In a letter sent Wednesday to OMB Director Russell Vought, the advocacy groups reiterated their concerns in the wake of the GSA OneGov deal, along with recent comments from Michael Kratsios, the director of the White House Office of Science and Technology Policy.
“OMB is entrusted with ensuring that AI systems procured by the federal government meet the highest standards of truth-seeking, accuracy and neutrality,” the letter, led by Public Citizen, stated. “Grok has repeatedly demonstrated failures in these areas and Director Kratsios himself has confirmed that such behavior is the precise type that Executive Order 14319 was designed to prevent.”
The letter refers to an executive order signed by President Donald Trump in July that seeks to prevent “woke AI,” or ideological biases in models that are used by the federal government,
The groups argued in their August letter to Vought that the use of Grok contradicts this order, given its past controversies with spewing antisemitic and pro-Hitler content.
Weeks after the letter was sent, GSA inked a deal with xAI to offer Grok models to the government for a nominal cost. Under the deal, federal agencies can buy Grok 4 and Grok 4 Fast for 42 cents until March 2027. The deal mimics that of other major AI vendors like OpenAI and Anthropic, which were selling their models to the government for $1 each.
Wednesday’s letter states the OneGov deal raises “profound concerns,” including the contradiction of the ideological bias standards, and says GSA “at the very least” should publish its determination of its assessment of Grok. An agency official told FedScoop last month that GSA’s AI safety team determined Grok 4 met its guidelines after testing.
The groups further argued the OneGov deal “provides Grok with a broad federal deployment path, despite bipartisan concern and public reporting on Grok’s antisemitic and conspiratorial behavior” and “creates a long-term federal commitment — until March 2027 — when its compliance with OMB guidance has not been demonstrated.”
GSA and OMB did not respond to FedScoop’s request for comment by the time of publication. When reached for comment, xAI sent back an automatic reply stating “Legacy Media Lies.”
In his Senate confirmation hearing last week, Edward Forst, the nominee for GSA administrator, told lawmakers he was not privy to the decision-making behind the OneGov deal. Still, if confirmed, Forst signaled openness to looking into the process that led to the partnership.
The letter also surfaced newer comments from Kratsios, who fielded questions regarding Grok at a Senate hearing in September after the August letter was sent.
Sen. Gary Peters, D-Mich., asked the OSTP director why the administration has “not followed its own standards and guidance related to AI procurement.”
“Having truth-seeking and accurate AI is something the president wrote about explicitly in the woke AI executive order. And that’s something that we take seriously, no matter what type of bias may be in that particular model,” Kratsios responded.

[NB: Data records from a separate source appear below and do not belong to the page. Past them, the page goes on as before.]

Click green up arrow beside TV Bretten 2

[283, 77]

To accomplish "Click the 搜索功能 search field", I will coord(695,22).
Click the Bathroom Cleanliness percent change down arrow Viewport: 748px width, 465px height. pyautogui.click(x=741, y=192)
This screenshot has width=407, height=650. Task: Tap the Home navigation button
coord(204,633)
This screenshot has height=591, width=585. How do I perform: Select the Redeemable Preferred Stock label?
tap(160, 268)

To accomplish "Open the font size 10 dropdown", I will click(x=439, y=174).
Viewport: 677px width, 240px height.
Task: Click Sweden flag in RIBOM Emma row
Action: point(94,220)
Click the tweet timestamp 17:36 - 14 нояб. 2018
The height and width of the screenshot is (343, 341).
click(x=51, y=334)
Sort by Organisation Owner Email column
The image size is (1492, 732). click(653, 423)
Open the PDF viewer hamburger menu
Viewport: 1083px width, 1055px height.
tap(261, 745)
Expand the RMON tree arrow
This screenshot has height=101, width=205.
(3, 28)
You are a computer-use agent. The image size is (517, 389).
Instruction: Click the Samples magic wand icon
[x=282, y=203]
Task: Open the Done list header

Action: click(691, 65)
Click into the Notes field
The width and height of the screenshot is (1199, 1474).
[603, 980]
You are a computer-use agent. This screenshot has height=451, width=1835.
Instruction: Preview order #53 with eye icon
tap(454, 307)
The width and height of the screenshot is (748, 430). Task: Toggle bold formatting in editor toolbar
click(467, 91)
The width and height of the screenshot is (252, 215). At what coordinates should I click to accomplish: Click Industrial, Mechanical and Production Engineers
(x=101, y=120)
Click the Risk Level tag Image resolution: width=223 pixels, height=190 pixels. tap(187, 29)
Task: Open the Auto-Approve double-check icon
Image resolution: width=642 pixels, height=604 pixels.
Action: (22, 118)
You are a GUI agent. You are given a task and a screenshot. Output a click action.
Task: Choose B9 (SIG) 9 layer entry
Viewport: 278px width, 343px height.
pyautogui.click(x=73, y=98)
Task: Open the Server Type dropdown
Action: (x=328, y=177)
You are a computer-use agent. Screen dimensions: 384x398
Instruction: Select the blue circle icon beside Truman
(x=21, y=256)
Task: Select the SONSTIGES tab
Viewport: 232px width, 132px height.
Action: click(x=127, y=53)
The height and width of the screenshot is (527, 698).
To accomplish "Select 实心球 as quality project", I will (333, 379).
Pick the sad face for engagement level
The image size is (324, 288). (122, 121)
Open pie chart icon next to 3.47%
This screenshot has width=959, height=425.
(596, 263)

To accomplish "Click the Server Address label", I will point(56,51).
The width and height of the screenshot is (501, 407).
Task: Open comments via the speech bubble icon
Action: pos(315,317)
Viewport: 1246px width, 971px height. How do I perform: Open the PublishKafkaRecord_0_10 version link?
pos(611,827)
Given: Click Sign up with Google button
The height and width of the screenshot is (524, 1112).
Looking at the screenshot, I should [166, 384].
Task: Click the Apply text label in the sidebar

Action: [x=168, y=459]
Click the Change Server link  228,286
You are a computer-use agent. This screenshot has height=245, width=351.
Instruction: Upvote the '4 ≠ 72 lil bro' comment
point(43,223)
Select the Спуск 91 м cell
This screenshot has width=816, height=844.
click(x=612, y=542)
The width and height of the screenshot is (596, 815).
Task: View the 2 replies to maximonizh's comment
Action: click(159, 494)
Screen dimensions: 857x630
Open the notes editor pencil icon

Further pressed about Grok’s antisemitic content, Kratsios said, “Within that executive order, the president called for AI that the government procures to be truth-seeking and accurate.”
The letter highlighted these comments and more from Kratsios, including a remark to Sen. Ed Markey, D-Mass., who asked if a generative AI system that stated it was intentionally trained on conservative ideology would violate the administration’s policy.
Without getting into specifics, Kratsios said, “Yes, if the model wasn’t truth-seeking or accurate, it would violate the executive order.”
The advocacy groups contend this is Kratsios’ acknowledgment that Grok’s reported behavior “directly contradicts” the executive order.
Kratsios, the letter stated, “confirmed under questioning that the types of behavior reported from Grok — antisemitic responses, Holocaust denial, conspiratorial speech, and ideological bias — are precisely the conduct that the Trump Administration’s own executive order prohibits.”
The groups requested that OMB issue immediate guidance suspending the federal deployment of Grok under the GSA contract until a full compliance determination is complete. They also asked OMB to publicly clarify whether Grok was evaluated for compliance with the executive order and to explain to Congress how the contract can be reconciled with the Trump administration’s standards.